FY2012 3Q Results Conference Call: Q&A

Described below is the summary of Q&A session with institutional investors and securities analysts at the FY2012 3Q results conference call held on February 13, 2013.

Q1In auto, the number of reported claims in 3Q FY2012 (Oct-Dec 2012) seems to be in a rising trend in comparison with the first half of FY2012. Since you explained that there was no big change in the accident frequency, can we think that this increase resulted from temporary factors such as the heavy snowfall?

In the first half of FY2011, the number of reported claims increased mainly due to the toll-free expressway program. As a result of its reversal effect, there was a slight decrease in the growth rate of the number of reported claims in the first half of FY2012. On the other hand, in the second half of FY2012 when no such reversal effect existed, the growth rate slightly increased.

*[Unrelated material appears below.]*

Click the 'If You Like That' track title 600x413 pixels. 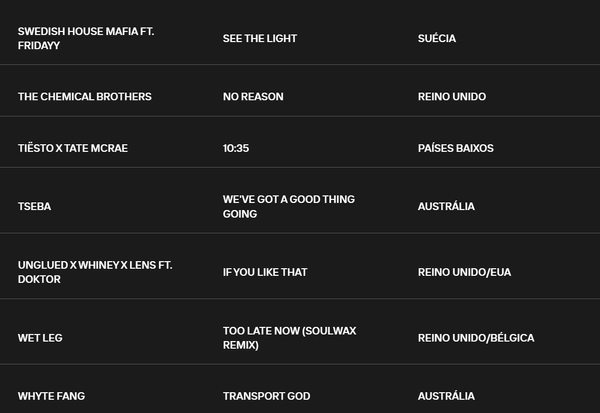click(265, 272)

Consequently, in the cumulative results as of the end of 3Q FY2012 (Apr 1 - Dec 31, 2012), the rate roughly leveled off YoY.

Q1(2)Are you saying that the impact of the heavy snowfall was not significant?

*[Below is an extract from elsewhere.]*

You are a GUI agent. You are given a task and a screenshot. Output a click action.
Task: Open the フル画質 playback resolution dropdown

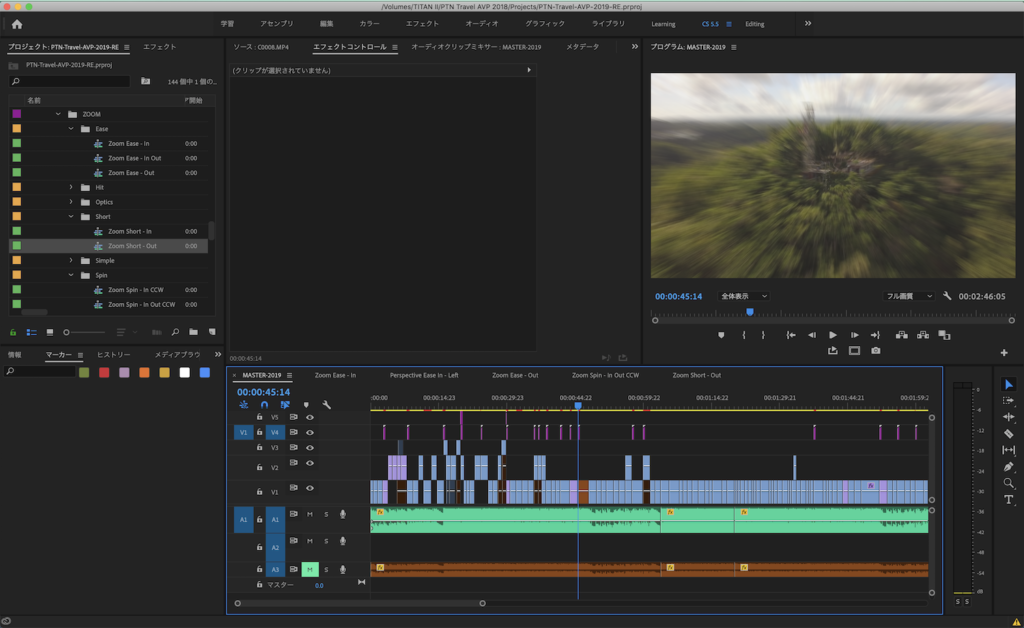[x=908, y=296]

Heavy snowfalls were seen also this fiscal year in December and January and are causing a certain level of increase in incurred losses. However, we believe the overall trend of losses is remaining within our original projections, even when factoring in the impact of the heavy snowfall.

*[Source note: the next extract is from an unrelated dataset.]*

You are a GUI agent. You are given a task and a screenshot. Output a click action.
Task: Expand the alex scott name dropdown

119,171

Q2Please let me confirm the sales amount of business-related equities. As far as I understood, excluding redemptions of preferred equity securities which have no impact on sales gains, the cumulative sales amount as of the end of 2Q and 3Q and its full-year projections are roughly 15 billion yen, 47 billion yen, and 74 billion yen respectively. Is my understanding correct?

Including redemptions of preferred equity securities, the cumulative sales of business-related equities was approx. 31 billion yen in 2Q and approx. 63 billion yen in 3Q, and approx. 90 billion yen is projected in the revised projections for the full year. Subtracting the redemptions, the figures you mentioned roughly correspond with these figures.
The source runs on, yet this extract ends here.